The 2024 conversation was driven by a handful of names. Trump. Harris. Biden. Vance. Walz. These individuals put themselves forward to lead our government. But who really is our government? And what is at stake when politicians say they want to expand or dismantle it? To find out, The Washington Post Opinion section set seven writers loose on the federal bureaucracy. Their only brief was to go where they wanted, talk with whomever they wanted, and return with a story from deep within the vast, complex system Americans pay for, rebel against, rely upon, dismiss and celebrate.

We called the series “Who Is Government.” It featured, in order of appearance, Michael Lewis, Casey Cep, Dave Eggers, John Lanchester, Geraldine Brooks, Sarah Vowell and W. Kamau Bell. We presented it as a unified series and published it in a range of forms in the weeks leading up to the presidential election. Though singular (and sometimes idiosyncratic) in construction, each piece found a way not just to describe the value of government work but also to illuminate lives worthy of emulation and celebration.

### Records shown
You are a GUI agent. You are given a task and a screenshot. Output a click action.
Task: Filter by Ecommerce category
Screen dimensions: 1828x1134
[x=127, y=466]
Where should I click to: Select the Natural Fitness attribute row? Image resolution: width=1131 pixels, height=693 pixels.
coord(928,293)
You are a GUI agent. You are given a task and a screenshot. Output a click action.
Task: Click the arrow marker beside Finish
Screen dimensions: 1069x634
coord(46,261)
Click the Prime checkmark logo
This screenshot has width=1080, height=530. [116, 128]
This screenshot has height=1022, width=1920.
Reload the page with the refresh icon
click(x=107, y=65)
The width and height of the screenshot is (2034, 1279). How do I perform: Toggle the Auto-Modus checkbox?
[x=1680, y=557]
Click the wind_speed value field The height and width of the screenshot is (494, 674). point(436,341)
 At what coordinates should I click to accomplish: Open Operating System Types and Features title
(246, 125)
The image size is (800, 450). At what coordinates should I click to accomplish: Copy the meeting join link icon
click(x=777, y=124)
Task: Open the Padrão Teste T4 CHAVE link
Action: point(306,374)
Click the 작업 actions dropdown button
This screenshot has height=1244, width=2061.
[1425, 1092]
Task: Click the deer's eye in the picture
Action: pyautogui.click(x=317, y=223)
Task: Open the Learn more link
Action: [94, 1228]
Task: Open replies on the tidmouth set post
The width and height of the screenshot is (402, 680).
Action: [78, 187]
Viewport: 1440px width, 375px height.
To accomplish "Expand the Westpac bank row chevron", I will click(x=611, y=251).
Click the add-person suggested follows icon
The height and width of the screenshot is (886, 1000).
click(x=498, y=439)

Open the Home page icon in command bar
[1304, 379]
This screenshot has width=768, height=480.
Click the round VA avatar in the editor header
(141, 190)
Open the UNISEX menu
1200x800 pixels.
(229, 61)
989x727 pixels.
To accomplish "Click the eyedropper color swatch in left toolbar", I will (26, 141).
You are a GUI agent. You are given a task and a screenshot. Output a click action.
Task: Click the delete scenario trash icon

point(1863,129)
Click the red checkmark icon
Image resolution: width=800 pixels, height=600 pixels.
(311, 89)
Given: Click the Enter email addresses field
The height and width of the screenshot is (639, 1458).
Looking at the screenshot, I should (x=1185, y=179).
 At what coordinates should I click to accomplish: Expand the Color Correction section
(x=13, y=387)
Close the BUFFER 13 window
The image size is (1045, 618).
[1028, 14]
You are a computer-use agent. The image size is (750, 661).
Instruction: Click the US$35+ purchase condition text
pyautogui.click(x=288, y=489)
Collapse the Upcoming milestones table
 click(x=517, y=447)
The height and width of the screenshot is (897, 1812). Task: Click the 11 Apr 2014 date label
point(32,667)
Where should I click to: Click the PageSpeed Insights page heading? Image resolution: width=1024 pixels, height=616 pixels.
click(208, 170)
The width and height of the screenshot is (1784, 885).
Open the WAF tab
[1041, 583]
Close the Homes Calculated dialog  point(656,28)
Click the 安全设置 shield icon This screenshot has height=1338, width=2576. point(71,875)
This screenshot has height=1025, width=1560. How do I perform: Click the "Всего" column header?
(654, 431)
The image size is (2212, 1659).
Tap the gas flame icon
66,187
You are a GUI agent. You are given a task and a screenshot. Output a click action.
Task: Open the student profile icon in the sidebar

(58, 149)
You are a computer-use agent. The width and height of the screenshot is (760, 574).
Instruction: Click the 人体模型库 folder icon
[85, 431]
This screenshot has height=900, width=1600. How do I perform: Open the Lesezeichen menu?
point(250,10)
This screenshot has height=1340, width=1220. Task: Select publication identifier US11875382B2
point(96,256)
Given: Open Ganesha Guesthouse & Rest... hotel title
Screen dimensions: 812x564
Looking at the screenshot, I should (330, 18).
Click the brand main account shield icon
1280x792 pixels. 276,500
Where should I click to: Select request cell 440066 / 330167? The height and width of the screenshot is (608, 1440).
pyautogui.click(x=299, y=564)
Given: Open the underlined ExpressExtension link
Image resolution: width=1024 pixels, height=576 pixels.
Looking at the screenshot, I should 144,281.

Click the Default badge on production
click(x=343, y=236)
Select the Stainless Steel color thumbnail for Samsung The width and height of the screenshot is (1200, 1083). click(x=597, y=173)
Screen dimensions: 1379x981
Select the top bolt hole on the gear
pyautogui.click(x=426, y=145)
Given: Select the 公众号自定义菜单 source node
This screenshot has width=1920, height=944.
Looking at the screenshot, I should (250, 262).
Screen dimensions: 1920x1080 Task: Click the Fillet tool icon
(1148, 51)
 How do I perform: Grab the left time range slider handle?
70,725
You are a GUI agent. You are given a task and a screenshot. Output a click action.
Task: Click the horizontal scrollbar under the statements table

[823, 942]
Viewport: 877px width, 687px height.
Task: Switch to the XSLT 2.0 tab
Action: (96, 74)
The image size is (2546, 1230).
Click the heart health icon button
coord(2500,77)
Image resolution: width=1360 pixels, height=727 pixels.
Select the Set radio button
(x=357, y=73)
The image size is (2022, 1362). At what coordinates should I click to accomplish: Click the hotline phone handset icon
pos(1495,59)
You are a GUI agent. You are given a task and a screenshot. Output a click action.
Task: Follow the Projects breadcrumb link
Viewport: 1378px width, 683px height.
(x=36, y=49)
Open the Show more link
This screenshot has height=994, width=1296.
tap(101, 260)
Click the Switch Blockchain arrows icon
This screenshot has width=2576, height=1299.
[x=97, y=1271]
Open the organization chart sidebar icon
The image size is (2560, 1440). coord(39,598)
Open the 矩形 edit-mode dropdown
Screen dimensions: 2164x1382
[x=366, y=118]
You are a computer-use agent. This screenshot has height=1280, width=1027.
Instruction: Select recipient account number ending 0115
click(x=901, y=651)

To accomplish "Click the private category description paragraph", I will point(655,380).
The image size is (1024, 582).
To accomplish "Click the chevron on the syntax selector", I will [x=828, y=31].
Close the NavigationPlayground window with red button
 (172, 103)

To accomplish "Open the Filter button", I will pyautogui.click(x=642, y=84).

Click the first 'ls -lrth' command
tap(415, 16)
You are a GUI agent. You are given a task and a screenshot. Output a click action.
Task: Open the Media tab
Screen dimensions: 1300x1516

### Task instructions
a) List the writers the "Who Is Government" introduction names as contributors to the series.
b) Answer these questions from the "Who Is Government" introduction.
(i) Which section of The Washington Post sent writers into the federal bureaucracy?
(ii) Which contributor appeared first in the series?
(iii) When was the series published?
c) Pick up the "Who Is Government" introduction after its last sentence and continue it.

### Set of answers
a) Michael Lewis, Casey Cep, Dave Eggers, John Lanchester, Geraldine Brooks, Sarah Vowell, W. Kamau Bell

b)
(i) The Opinion section
(ii) Michael Lewis
(iii) In the weeks leading up to the presidential election

c)
Michael Lewis found an engineer in the Bureau of Mines who singlehandedly revolutionized mine safety. Casey Cep discovered an official at Veterans Affairs who rehabilitated our national cemeteries, the resting place of America’s fallen. Dave Eggers zeroed in on a group of scientists at the Jet Propulsion Laboratories obsessed with finding planets hospitable to life. John Lanchester chose to profile a thing — the Consumer Price Index — and in so doing explained how data-gathering is essential to the American Project. Geraldine Brooks managed to unearth an IRS agent who also happens to be a martial arts superhero. Sarah Vowell wrote about the democratization of our defining documents by chronicling the efforts of a worker at the National Archives. And W. Kamau Bell, using both video and text for his journalism, profiled the next generation of civil servant: his goddaughter, a paralegal at the Department of Justice.